以前、ある手続きで取り寄せた戸籍謄本で、ふと自分の出生が気になっていたのだ。"自分が生まれ落ちたところに行ってみたい"。そして"その氏神さまにおまいりにいきたい"と思っていたのだ。しかし、忙殺される日々の中ではなかなか実行できない・・・というよりも後回し後回にしてしまうものなのだ。
ある時、私が所属している神楽坂女声合唱団のメンバーのおひとりである、大学教授の中村さんのお住まいの住所がこの出生地に近いことが分かり、ちょっとお話ししてみた。いきなり、こんな話を聞けば誰もが「何で?」と不思議がるものだが、これまでの気持ちを諄々と語ると流石に中村さんはプロだ。にこにこ笑って「ご案内するわ。うちにも寄ってね」などと言って下さった。
先週の土曜日の午前中。築地駅で待ち合わせをした。早朝から私は妙にわくわくしていた。何もかもが朧気な記憶だ。しかし辿っていけば、今心の底にある何かが分かり、きっと何かが見えてくると思ったからだ。

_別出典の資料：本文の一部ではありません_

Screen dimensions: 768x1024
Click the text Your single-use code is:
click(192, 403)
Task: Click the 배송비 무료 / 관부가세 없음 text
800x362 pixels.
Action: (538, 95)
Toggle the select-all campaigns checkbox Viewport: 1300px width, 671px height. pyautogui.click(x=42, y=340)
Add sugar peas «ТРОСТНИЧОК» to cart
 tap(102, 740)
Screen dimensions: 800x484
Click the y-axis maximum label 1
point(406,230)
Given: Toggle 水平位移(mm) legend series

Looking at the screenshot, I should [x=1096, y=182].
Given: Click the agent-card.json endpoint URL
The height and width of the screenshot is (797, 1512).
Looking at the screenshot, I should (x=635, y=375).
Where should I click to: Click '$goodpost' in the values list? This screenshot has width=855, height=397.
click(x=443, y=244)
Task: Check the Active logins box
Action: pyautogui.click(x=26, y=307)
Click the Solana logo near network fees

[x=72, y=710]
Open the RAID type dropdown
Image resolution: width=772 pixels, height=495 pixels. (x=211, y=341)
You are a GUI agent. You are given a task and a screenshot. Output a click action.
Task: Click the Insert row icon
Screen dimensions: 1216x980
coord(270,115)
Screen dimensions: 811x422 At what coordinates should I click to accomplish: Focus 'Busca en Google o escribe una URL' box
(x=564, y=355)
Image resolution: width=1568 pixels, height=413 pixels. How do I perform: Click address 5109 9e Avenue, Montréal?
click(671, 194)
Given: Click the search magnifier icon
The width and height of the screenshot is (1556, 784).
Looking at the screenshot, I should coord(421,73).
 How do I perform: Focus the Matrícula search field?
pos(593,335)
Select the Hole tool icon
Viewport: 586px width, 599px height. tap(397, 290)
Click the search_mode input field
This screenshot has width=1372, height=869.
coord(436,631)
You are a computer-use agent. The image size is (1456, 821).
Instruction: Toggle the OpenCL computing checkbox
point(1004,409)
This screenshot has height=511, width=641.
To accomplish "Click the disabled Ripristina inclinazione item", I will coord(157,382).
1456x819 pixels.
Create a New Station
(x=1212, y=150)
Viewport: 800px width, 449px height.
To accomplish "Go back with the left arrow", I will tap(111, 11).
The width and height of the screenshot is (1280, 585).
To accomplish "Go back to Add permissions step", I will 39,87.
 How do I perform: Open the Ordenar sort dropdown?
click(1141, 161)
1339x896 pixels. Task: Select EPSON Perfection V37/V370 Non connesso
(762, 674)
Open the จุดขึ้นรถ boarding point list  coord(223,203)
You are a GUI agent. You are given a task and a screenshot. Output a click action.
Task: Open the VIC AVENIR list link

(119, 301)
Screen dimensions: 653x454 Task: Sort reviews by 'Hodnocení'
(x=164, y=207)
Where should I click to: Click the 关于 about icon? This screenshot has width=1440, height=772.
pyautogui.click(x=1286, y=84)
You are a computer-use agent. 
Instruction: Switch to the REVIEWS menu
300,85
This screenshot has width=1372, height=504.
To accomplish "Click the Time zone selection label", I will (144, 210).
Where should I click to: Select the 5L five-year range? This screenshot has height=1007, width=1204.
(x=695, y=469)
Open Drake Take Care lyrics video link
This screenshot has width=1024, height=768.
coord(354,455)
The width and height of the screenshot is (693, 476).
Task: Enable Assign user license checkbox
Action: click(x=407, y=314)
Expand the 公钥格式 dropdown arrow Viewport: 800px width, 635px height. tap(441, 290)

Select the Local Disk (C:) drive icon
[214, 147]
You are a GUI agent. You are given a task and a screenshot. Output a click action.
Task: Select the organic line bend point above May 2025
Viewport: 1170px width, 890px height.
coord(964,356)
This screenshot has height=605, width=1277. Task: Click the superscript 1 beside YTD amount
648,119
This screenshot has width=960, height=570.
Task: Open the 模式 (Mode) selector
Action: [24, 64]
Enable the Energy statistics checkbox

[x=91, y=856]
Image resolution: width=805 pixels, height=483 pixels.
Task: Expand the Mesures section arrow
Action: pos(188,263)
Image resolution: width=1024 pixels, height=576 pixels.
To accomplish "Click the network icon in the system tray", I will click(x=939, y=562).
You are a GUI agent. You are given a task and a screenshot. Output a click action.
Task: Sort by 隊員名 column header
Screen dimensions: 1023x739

築地はビル、ビル・・・・。出生した病院の番地を辿っていく。「多分ね、この辺りだと思うわ」と中村さんが言う。私の脳裏に小学校入学前までの記憶が少しずつ甦ってきた。しかし小学生になる前の記憶は実に曖昧だ。いろいろ聞ける両親も今はいない。扁桃腺を腫らせて母に連れられ、K先生のところに来た記憶が一番新しいものとして思い出された。あの日、確か母も診察を受けていたと思う。何やらK先生に相談していたようにも思い出された。もしかしたら、いつもいつも扁桃腺を腫らせている私の事を相談していたのかも知れない。
「氏神さまはどこかしら?」と中村さんに聞くと「多分、波除神社でしょうね」と教えてくれ、そしてまた神社まで案内をしていただいた。今ではすっかりきれいになった聖路加病院の前を通る。祖父が入院していた時は、何となくこわい感じの古めかしい建物だった・・・・。
波除神社に着いた。「災難を除き、波を乗り切る」 波除稲荷様として、災難除・厄除・商売繁盛・工事安全等の御神徳に崇敬が厚いそうだ。お参りをすると、何かほっとした気持ちになった。この日もまた、不思議な時間が過ぎた。